This is how I would expect it to work. Caching mutable collections is a legitima...

pyuser583 · on July 9, 2021

Can you show me a caching framework/library written in something other than Python that exhibits this behavior?

Edit: Can you show me a caching backend other than local memory (Redis, for example) that implements this behavior?

goodside · on July 10, 2021

This isn’t special behavior that lru_cache “implements”, it’s intrinsic to how mutable contained objects work.

Imagine you `lru_cache` a zero-argument function that sleeps for a long time, then creates a new temp file with random name and returns a writable handle for it. It should be no surprise that a cached version would have to behave differently: Only one random file would ever be made, and repeated calls to the cached function would return the same handle that was opened originally.

If you didn’t expect this, you might complain that writes and seeks suddenly and mysteriously persist across what should be distinct handles, and maybe this `lru_cache` thing isn’t as harmless as advertised. But it’s not the cache’s fault that you cached an object that can mutate state outside the cache, like on a filesystem.

Logically, the behavior remains the same if instead of actual file handles we simulate files in memory, or if we use a mutable list of strings representing lines of data. Generalizing, you could cache any mutable Python collection and see that in-place changes you make to it, much like data written to a file, will still be there when you read the cache the next time.

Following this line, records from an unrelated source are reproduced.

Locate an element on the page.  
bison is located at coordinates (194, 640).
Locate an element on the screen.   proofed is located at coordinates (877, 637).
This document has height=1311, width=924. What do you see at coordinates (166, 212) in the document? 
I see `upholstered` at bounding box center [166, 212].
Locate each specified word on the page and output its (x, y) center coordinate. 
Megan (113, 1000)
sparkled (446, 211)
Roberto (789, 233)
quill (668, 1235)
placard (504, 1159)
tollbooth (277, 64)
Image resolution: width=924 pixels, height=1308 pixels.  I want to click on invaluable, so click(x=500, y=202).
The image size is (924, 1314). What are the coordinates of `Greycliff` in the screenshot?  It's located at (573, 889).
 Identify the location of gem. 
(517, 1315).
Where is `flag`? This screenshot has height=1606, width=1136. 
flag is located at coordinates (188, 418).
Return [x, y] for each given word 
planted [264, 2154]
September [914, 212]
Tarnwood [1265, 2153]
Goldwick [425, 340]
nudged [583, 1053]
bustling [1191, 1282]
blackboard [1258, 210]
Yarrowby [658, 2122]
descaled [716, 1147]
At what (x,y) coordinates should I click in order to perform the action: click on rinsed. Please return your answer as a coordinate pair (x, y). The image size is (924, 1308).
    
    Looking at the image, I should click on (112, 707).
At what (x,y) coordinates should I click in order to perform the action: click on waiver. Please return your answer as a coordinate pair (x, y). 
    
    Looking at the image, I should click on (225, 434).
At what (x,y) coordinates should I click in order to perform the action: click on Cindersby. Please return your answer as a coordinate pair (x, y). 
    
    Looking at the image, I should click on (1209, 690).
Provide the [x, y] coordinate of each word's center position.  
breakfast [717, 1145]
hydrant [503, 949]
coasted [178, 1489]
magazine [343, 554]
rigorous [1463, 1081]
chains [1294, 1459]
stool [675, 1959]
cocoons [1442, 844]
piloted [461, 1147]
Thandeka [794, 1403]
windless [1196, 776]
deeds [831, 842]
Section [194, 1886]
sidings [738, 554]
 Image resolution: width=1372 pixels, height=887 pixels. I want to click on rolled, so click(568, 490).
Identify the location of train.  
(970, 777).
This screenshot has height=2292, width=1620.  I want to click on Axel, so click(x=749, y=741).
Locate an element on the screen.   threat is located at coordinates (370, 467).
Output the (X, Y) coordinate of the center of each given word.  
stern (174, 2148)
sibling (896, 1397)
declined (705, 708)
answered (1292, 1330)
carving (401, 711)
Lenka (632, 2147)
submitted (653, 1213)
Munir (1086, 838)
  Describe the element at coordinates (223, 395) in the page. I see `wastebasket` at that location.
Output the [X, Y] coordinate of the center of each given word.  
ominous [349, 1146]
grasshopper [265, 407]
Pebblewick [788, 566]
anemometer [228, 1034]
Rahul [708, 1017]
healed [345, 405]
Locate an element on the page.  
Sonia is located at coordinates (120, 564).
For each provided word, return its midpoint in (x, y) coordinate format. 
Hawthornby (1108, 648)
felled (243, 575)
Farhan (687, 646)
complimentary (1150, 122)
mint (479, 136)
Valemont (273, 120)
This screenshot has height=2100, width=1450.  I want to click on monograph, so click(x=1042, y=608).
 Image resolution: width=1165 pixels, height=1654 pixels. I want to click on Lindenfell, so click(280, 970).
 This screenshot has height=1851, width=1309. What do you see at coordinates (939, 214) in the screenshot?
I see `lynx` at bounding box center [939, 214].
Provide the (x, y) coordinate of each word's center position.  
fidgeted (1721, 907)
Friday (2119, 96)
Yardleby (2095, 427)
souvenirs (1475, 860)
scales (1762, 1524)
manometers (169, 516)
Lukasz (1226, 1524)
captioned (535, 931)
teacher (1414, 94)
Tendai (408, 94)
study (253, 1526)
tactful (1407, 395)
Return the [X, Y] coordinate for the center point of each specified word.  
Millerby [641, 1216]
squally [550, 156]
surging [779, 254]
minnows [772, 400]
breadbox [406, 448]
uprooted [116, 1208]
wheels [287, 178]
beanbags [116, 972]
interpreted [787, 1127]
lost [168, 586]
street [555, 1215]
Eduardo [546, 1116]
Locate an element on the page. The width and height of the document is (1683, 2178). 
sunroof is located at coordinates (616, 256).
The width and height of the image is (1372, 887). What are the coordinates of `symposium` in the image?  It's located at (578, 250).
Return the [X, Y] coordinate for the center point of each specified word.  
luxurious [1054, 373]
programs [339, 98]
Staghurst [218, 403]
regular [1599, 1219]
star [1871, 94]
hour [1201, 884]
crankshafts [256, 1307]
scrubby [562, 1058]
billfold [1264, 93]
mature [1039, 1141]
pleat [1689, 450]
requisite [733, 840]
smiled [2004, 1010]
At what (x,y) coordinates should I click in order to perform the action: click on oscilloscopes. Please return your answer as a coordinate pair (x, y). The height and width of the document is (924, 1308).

The reason you don’t see “frameworks” for this is because tracking references to instantiated Python objects outside of the Python process is pointless — objects are garbage-collected and are not guaranteed to stay at the same memory location from one moment to the next. Further, if the lists themselves are small enough to fit in memory, surely there’s no need for out-of-memory scale to cache simple references to those objects.

goodside · on July 10, 2021

Stepping back, I think part of your surprise toward `lru_cache` stems from familiarity with out-of-core or distributed caches, where the immutability of cached values is simply imposed by the architecture. In a distributed cache, modifying the cached value in-place means making another API call, so you can’t mutate the cached object accidentally because you mistook it for a copy.

The only way you can have this confusion is if the actual cached object could be somehow returned. That only happens when everything in the cache is actually just a Python object in your same process.